TyG index and HFA-PEFF score definition
The TyG index was calculated as: In (fasting TG [mg/dl] x fasting glucose [mg/dl]/2). The Heart Failure Association (HFA)-PEFF score was originated from HFA-PEFF diagnostic algorithm, including functional, morphological, and biomarker domains[14]. Data of the peak tricuspid velocity and global longitudinal strain were not available in this study. In the HFA-PEFF diagnostic algorithm, a total score ≥ 5 points was identified to be diagnostic of heart failure with preserved ejection fraction (HFpEF), while a score ≤ 1 was considered to be very unlikely of HFpEF. Patients with an intermediate PEFF score (2–4 points) required further functional and aetiology assessment[14] .
Statistical analysis
All data in this study were analyzed using SPSS statistical software 26.0. P value < 0.05 was defined to be of statistical significance. The specific statistical analysis in this study were outlined as follows.

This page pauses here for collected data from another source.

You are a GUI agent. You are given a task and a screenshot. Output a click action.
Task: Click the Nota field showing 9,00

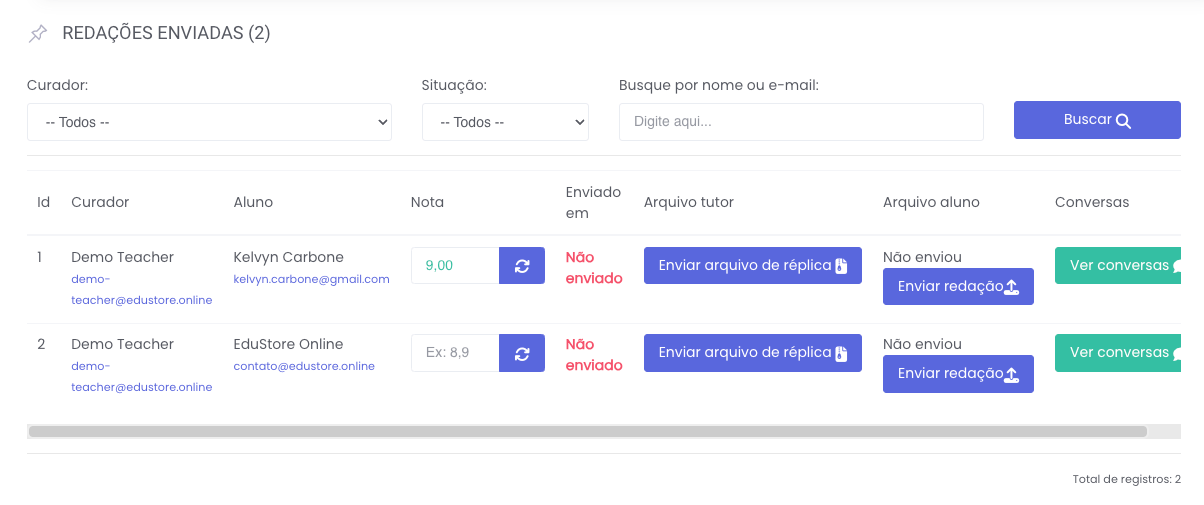click(x=455, y=266)
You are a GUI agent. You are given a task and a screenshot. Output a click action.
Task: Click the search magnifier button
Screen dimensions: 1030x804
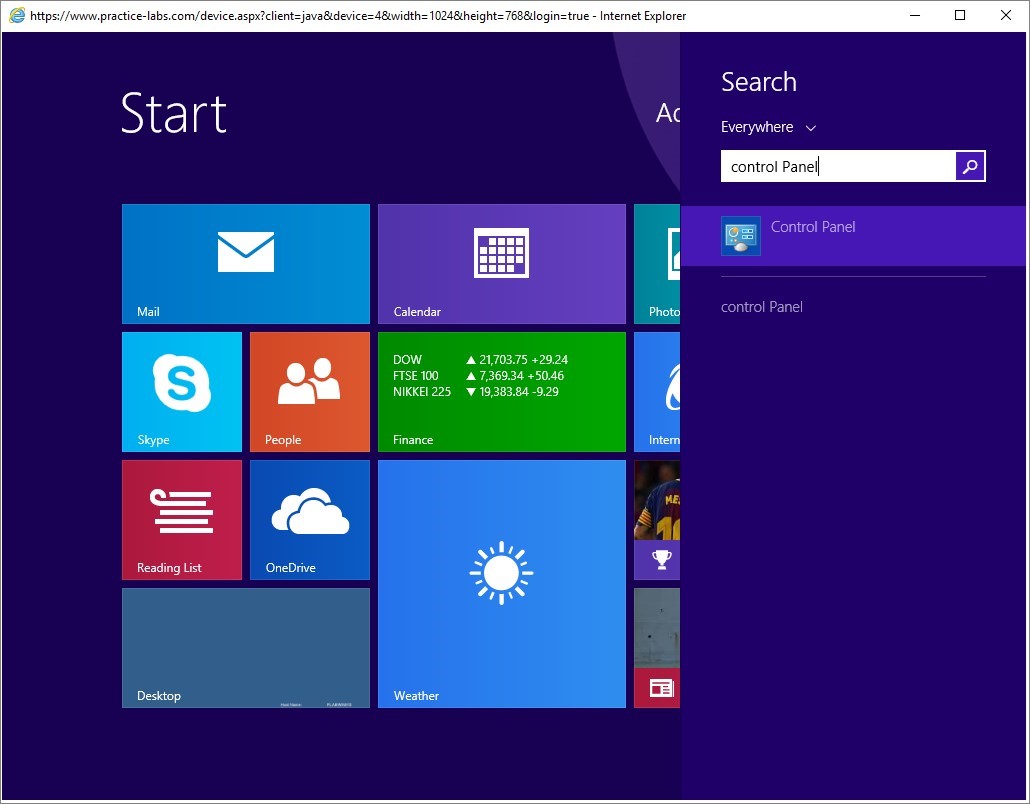(x=970, y=167)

Baseline and echocardiographic data of subjects
The baseline and echocardiographic data of diabetic patients were stratified based on binary TyG index. The differences between two groups were evaluated, continuous normal distribution variables were expressed as mean ± standard deviation (SD) by independent sample t-test, nonnormal distribution variables were expressed as median P50 (P25, P75) by Mann-Whitney U test, and the categorical variables were presented as number (percentage) and analyzed by Х2 test.
Correlation analysis
Pearson correlation analysis was used to analysis independent variables with the TyG index. Partial correlation analysis was used to correct for suspicious confounding factors (make it/them a constant).
Logistic regression
A logistic multivariable regression analysis with cardiac diastolic dysfunction categorized as HFA-PEFF score (≤ 1, 2–4, and ≥ 5 points) was used to determine the associations between the TyG index and HFpEF. The goodness of fit of the regression model was assessed by Hosmer-Lemeshow test (P > 0.05). In the logistic regression analysis, three models were set up, Model 1: adjusted by age and sex; Model 2: adjusted by BMI and diabetic duration based on model 1; Mode 3: adjusted by TC and HbA1c based on model 2.
ROC curve analysis
Receiver operating characteristic curve (ROC) analysis was constructed to evaluate the predictive value of TyG index, HbA1c, FBG, and TG/HDL-C for the subclinical HFpEF presence according to the value of the area under the ROC curve (AUC).
Subgroup analysis
A stratified analysis was conducted based on sex, age, HbA1c and T2DM duration to eliminate the interference of confounding factors. Among them, means of age and HbA1c were defined as stratification criteria while the median of duration was used for the cut-off point since the latter does not conform to the normal distribution.